I felt like sexps were much better for humans to write as you don’t need to
quote everything. Maybe this could be fixed in a json extension which allows
words to be read as strings of themselves but if you extend json you lose any
interoperability. Json also doesn’t have comments.

There are some arguments for or against alists/plists instead of json
“dictionaries”. An obvious point is that only one of these allows for non-
string keys. A weak concern I have is about using “the wrong type”, eg if you
use an array you sort of imply an ordering, and an object an unordered
mapping, so should you put unordered data like a set in an array or should you
have a map full of null values?

In recent years, languages with tagged unions like haskell or rust have become
more popular. I feel like there’s no satisfying way to write such a thing as
json (relying on field names to disambiguate is only sometimes possible and
feels tricky to read, having an object with a tag field or an array of [tag,
value] feels unnatural. With a sexp you can just write it with a list of tag
and args but because everything is lists, it doesn’t feel so unnatural.

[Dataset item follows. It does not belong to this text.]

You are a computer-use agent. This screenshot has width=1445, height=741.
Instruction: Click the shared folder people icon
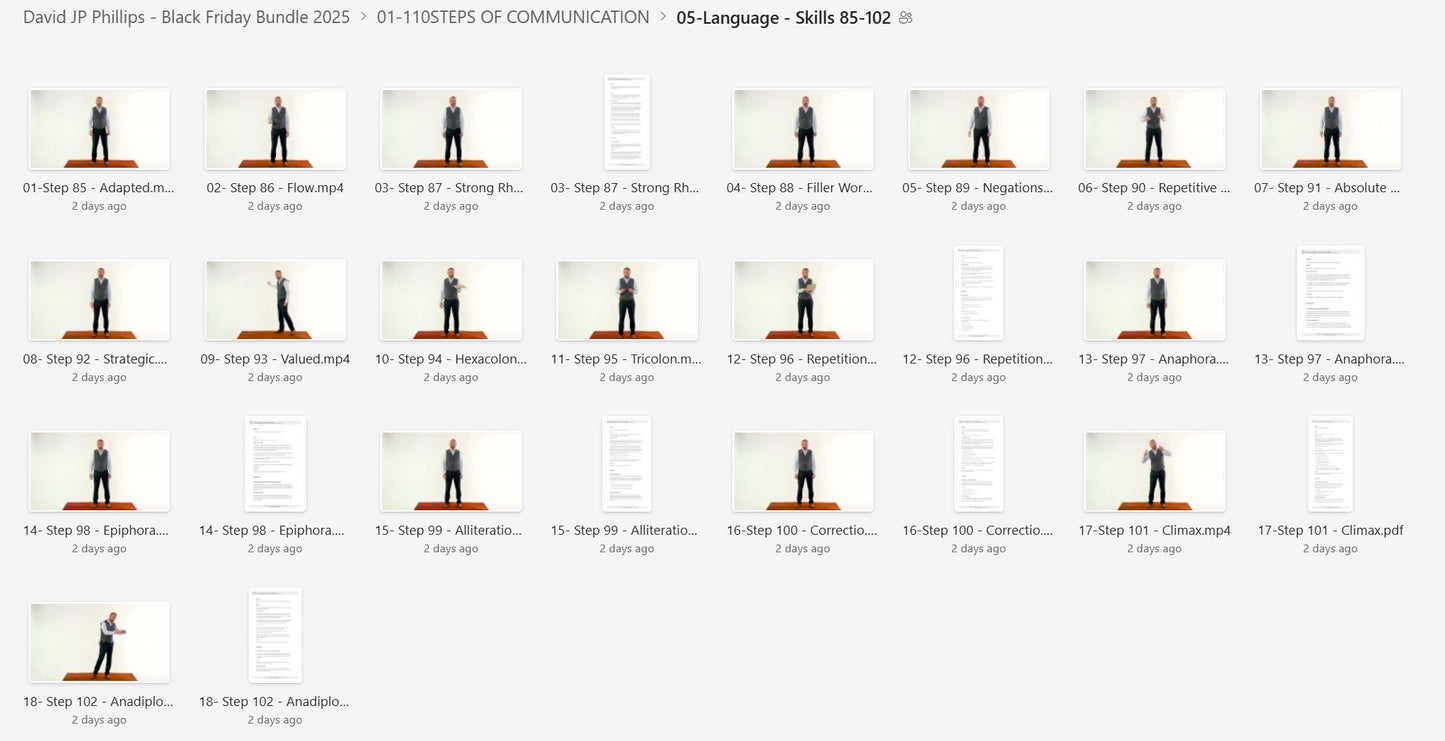click(x=905, y=18)
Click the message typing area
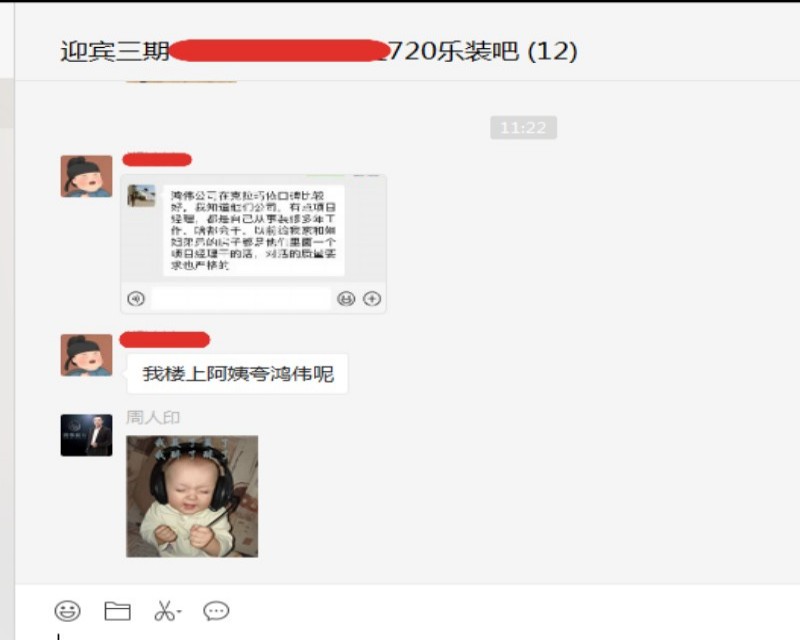This screenshot has width=800, height=640. [407, 635]
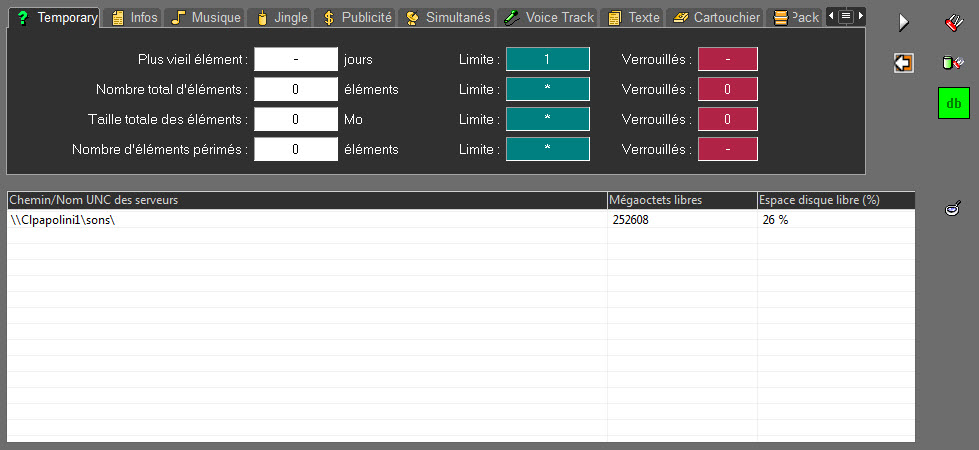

This isn’t related to json vs sexps but having a difference between "123" and
123 in your text format kind of sucks. Either the parser will reject one or go
to the trouble of parsing both or there’s a semantic difference between them
which feels worse. A case it matters in json is that if your number isn’t a
double you may want to put it in a string so other json reading programs don’t
turn it into a double and round it to a different value.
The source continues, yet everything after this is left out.